Network analysis of Foxg1 and Gata3. (A) UMAP plot showing the expression of Foxg1 and Gata3. Colors represent the following genes: Foxg1 in red, Gata3 in green, and cells with blended expression of both genes in yellow. (B) Gene network of the top 20 genes highly correlated with Foxg1. Colors represent the following modules: CD−M3 (GER and PD) in red and CD−M6 (GER and roof) in light pink. (C) Gene network of the top 20 genes highly correlated with Gata3. Colors represent the following modules: CD−M2 (LER and PD) in green. (D) Dot plot showing the Gene Ontology (GO) terms related to the biological process for genes included in the Foxg1 network. Dot size represents the gene count, whereas color represents the adjusted p-value. (E) Dot plot showing the GO terms related to the biological process for genes included in the Gata3 network.
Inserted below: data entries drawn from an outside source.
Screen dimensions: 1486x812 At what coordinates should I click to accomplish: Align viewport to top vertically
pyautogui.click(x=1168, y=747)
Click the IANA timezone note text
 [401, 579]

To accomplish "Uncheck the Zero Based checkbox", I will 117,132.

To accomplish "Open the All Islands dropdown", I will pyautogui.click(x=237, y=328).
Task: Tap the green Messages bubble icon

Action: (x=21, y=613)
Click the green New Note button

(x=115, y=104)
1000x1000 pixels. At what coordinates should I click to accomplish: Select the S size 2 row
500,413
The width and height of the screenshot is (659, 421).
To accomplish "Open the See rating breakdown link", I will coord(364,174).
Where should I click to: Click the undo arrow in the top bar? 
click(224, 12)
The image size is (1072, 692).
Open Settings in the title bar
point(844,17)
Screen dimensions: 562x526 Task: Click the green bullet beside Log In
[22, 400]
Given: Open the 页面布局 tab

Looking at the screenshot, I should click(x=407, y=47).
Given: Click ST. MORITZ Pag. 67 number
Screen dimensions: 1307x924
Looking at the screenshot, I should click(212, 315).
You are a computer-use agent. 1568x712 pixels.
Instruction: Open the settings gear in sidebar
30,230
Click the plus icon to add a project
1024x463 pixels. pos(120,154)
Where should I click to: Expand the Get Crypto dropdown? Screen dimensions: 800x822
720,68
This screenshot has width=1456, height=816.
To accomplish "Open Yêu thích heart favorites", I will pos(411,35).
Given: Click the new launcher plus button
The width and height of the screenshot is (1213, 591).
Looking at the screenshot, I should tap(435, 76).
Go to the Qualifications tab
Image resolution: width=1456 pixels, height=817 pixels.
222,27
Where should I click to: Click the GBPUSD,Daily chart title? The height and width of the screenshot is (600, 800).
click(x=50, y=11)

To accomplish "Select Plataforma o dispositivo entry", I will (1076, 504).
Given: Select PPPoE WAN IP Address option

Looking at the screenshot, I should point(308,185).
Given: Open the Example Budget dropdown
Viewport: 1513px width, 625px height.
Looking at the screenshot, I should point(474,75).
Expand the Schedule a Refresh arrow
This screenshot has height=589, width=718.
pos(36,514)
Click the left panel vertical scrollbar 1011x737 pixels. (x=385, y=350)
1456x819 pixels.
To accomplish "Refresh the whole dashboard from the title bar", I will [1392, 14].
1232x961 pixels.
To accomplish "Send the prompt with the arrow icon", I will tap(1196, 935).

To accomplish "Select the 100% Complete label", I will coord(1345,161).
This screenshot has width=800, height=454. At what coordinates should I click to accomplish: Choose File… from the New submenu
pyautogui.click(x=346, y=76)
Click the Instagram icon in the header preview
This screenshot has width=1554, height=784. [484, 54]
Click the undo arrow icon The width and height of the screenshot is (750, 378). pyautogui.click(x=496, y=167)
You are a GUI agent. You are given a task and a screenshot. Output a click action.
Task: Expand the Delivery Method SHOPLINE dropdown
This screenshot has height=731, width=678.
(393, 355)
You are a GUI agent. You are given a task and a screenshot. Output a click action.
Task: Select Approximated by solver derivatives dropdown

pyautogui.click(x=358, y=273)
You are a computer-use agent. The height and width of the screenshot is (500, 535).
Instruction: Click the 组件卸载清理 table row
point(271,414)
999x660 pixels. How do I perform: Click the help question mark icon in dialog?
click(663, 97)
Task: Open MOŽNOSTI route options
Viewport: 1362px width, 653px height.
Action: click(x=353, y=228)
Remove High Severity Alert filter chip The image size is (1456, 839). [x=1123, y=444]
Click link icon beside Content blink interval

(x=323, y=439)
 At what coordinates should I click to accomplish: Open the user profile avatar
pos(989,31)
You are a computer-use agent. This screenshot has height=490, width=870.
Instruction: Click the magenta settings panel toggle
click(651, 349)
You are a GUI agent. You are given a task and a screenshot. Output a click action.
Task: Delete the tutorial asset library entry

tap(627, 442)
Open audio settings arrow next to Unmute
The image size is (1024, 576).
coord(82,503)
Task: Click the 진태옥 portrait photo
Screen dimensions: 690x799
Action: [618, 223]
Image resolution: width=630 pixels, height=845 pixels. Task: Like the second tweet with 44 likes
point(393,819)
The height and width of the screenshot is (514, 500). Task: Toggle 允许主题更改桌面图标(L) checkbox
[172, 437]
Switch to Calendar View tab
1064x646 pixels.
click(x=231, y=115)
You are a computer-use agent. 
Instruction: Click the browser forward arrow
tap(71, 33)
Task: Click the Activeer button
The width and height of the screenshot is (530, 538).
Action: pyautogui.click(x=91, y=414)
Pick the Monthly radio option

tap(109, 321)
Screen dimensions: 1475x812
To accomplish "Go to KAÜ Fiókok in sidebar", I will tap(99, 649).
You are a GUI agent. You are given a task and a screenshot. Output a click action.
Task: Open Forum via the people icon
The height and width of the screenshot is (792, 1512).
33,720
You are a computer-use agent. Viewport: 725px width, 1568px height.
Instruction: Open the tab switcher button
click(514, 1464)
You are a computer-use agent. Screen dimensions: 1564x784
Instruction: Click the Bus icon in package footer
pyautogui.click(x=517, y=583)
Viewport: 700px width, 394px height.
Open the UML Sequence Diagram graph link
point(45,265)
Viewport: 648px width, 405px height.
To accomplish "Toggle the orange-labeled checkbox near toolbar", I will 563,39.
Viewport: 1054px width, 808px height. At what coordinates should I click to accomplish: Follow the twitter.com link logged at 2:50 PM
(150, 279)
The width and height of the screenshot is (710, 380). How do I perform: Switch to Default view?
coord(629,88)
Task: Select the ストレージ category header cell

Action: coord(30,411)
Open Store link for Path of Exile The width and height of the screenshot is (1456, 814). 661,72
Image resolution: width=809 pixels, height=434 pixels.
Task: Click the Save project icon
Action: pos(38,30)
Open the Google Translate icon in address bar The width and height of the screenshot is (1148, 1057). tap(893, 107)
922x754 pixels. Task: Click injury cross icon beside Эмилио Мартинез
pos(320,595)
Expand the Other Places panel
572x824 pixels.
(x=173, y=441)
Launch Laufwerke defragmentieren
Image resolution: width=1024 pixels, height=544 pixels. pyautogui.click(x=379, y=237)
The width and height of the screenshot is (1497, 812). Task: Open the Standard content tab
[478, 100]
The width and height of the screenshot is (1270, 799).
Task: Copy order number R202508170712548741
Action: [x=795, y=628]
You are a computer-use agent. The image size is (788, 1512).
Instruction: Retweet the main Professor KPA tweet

Dot size represents gene count, and color represents the adjusted p-value.

Figure 5

Expression of various marker genes in the E13.5 cochlear duct. (A) OTX2, a cochlear roof marker, is specifically expressed in the roof of the apical and primary ducts. FOXG1 is expressed throughout the basal, roof, and GER. In vertex ducts, they are visible on both the roof and the floor. (B) SOX2, a sensory domain marker, is co-expressed in the basal region with Gata3, and Gata3 is expressed more broadly throughout the LER. (C) Unlike GATA3, SOX9 is expressed throughout the cochlear epithelium. (D) The expression of JAG1 can be observed in the prosensory domain and GER, together with that of FOXG1. Scale bar = 100 μm. GER, greater epithelial ridge; LER, lesser epithelial ridge; PSD, prosensory domain; SGN, spiral ganglion neurons.

Figure 6

The association between hearing loss-associated disease and modules. (A) Heatmap showing genes and hearing loss-related diseases divided by modules. (B) Heatmap showing genes and the Z-scored kME values for each module. (C) Scheme summarizing the structure of the cochlear duct and genes related to hearing loss diseases within each module.